Winner of the 2022 Catholic Media Association Award in Theology
A new ethics for understanding the social forces that shape moral character.
It is easy to be vicious and difficult to be virtuous in today’s world, especially given that many of the social structures that connect and sustain us enable exploitation and disincentivize justice. There are others, though, that encourage virtue.
In his book Daniel J. Daly uses the lens of virtue and vice to reimagine from the ground up a Catholic ethics that can better scrutinize the social forces that both affect our moral character and contribute to human well-being or human suffering.

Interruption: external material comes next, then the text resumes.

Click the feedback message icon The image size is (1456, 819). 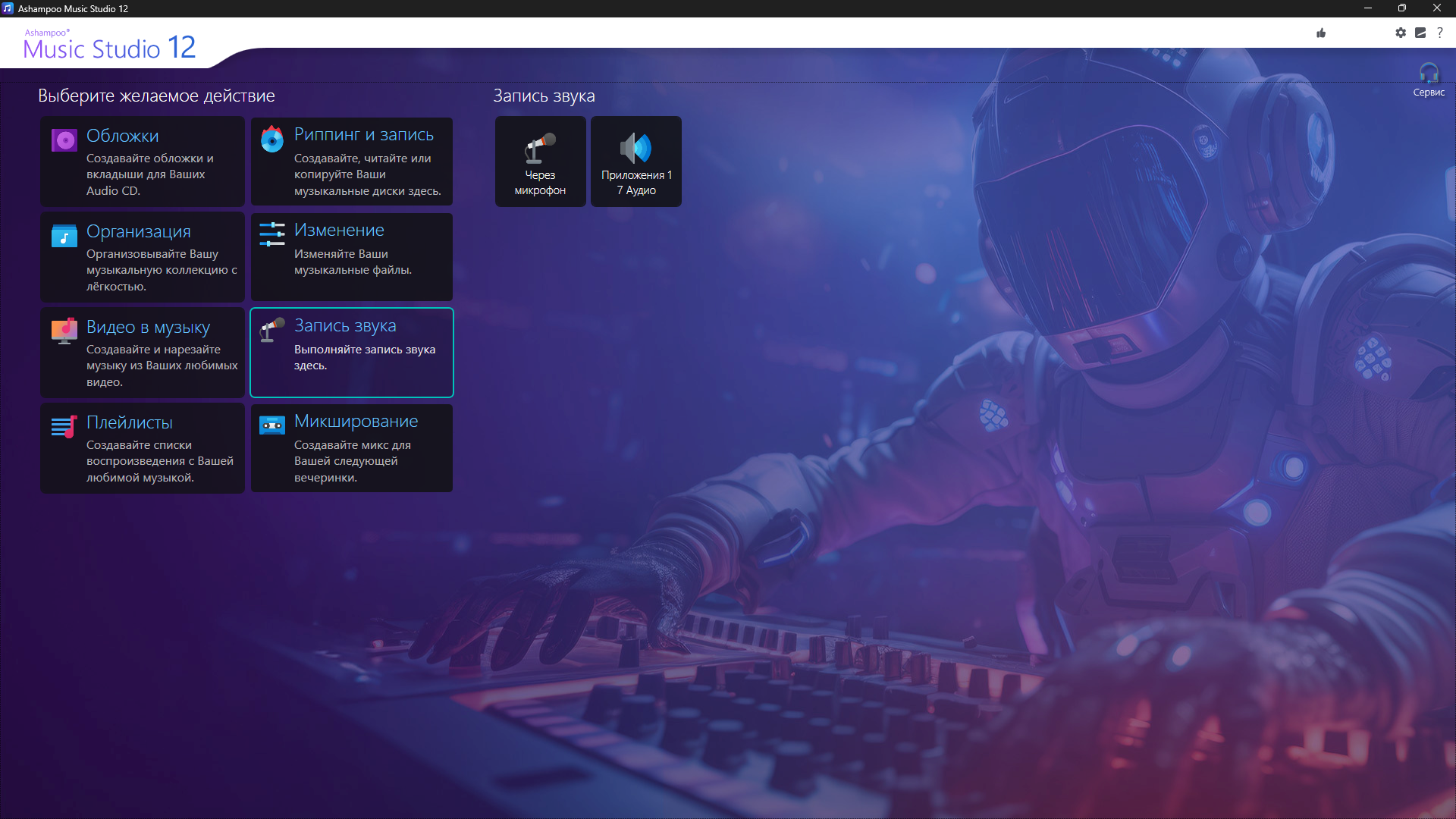[1420, 33]
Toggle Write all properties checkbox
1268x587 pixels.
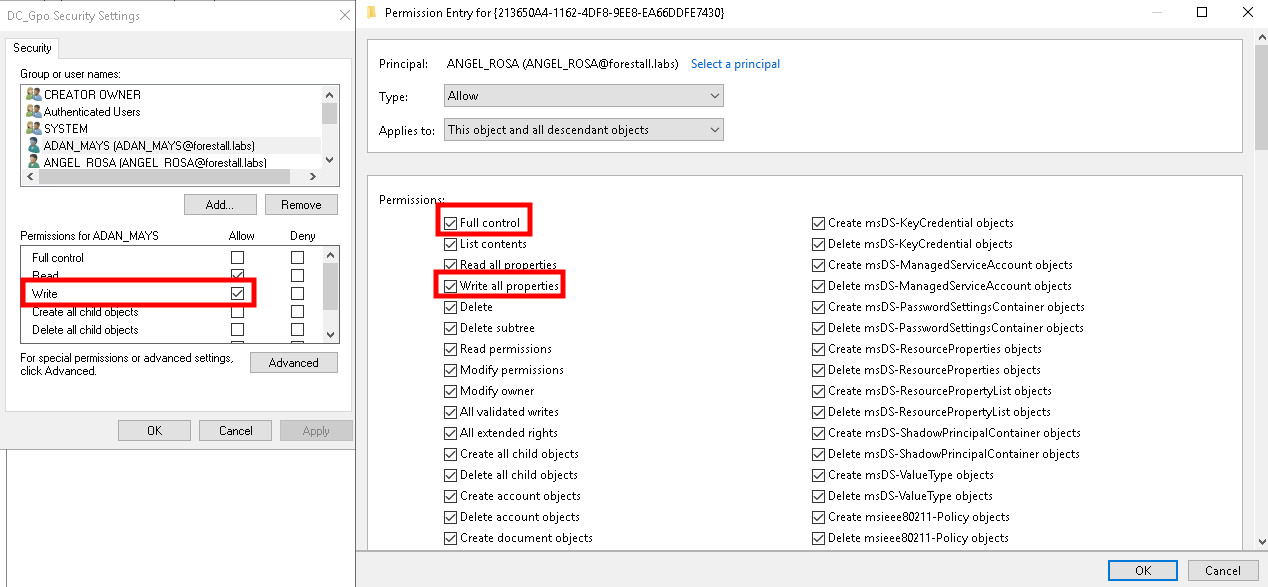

Daly’s approach uses both traditional and contemporary sources, drawing on the works of Thomas Aquinas as well as incorporating theories such as critical realist social theory, to illustrate the nature and function of social structures and the factors that transform them. Daly’s ethics focus on the relationship between structure and agency and the different structures that enable and constrain an individual’s pursuit of the virtuous life. His approach defines with unique clarity the virtuous structures that facilitate a love of God, self, neighbor, and creation, and the vicious structures that cultivate hatred, intemperance, and indifference to suffering. In doing so, Daly creates a Catholic ethical framework for responding virtuously to the problems caused by global social systems, from poverty to climate change.
Table of Contents
Introduction
Part I: Diagnosis
1. Catholic Ethics in the Twenty-First Century
2. The Structure-Agency Problem in Catholic Ethics
Part II: Resources
3. The Critical Realist Solution to the Structure-Agency Problem
4. The Growing Ends of Catholic Theological and Ethical Traditions in the Age of Pope Francis
5. A Theocentric, Personalist Virtue Ethics
Part III: Synthesis and Application
6. Structures of Virtue and Vice
7. The Output Power of the Structures of Virtue and Vice
Bibliography
Index
About the Author
Reviews
"Daly's deep engagement with the field of sociology to develop an account of structures and moral agency through the lens of virtue ethics is substantive and much needed."—Margaret Pfeil, associate teaching professor, Department of Theology and the Center for Social Concerns, University of Notre Dame
"Daly focuses not only on readability but also on depth. His detailed yet concise historical account of the shift from the casuistry between the 13th to 18th centuries, to the manualism of the 18th century up to Vatican II, emphasizes the growing end of Catholic theology since. In engaging ways, the book presents thorough examples of real-world sociostructural quandaries, such as sweatshop labor, university dynamics, and global warming."—Journal of the Society of Christian Ethics
Awards
Catholic Press Association Book Award for Theology
About the Author
Daniel Daly is an associate professor of moral theology in the School of Theology and Ministry at Boston College. Daly has published widely on virtue ethics, ethics and social structures, and medical ethics.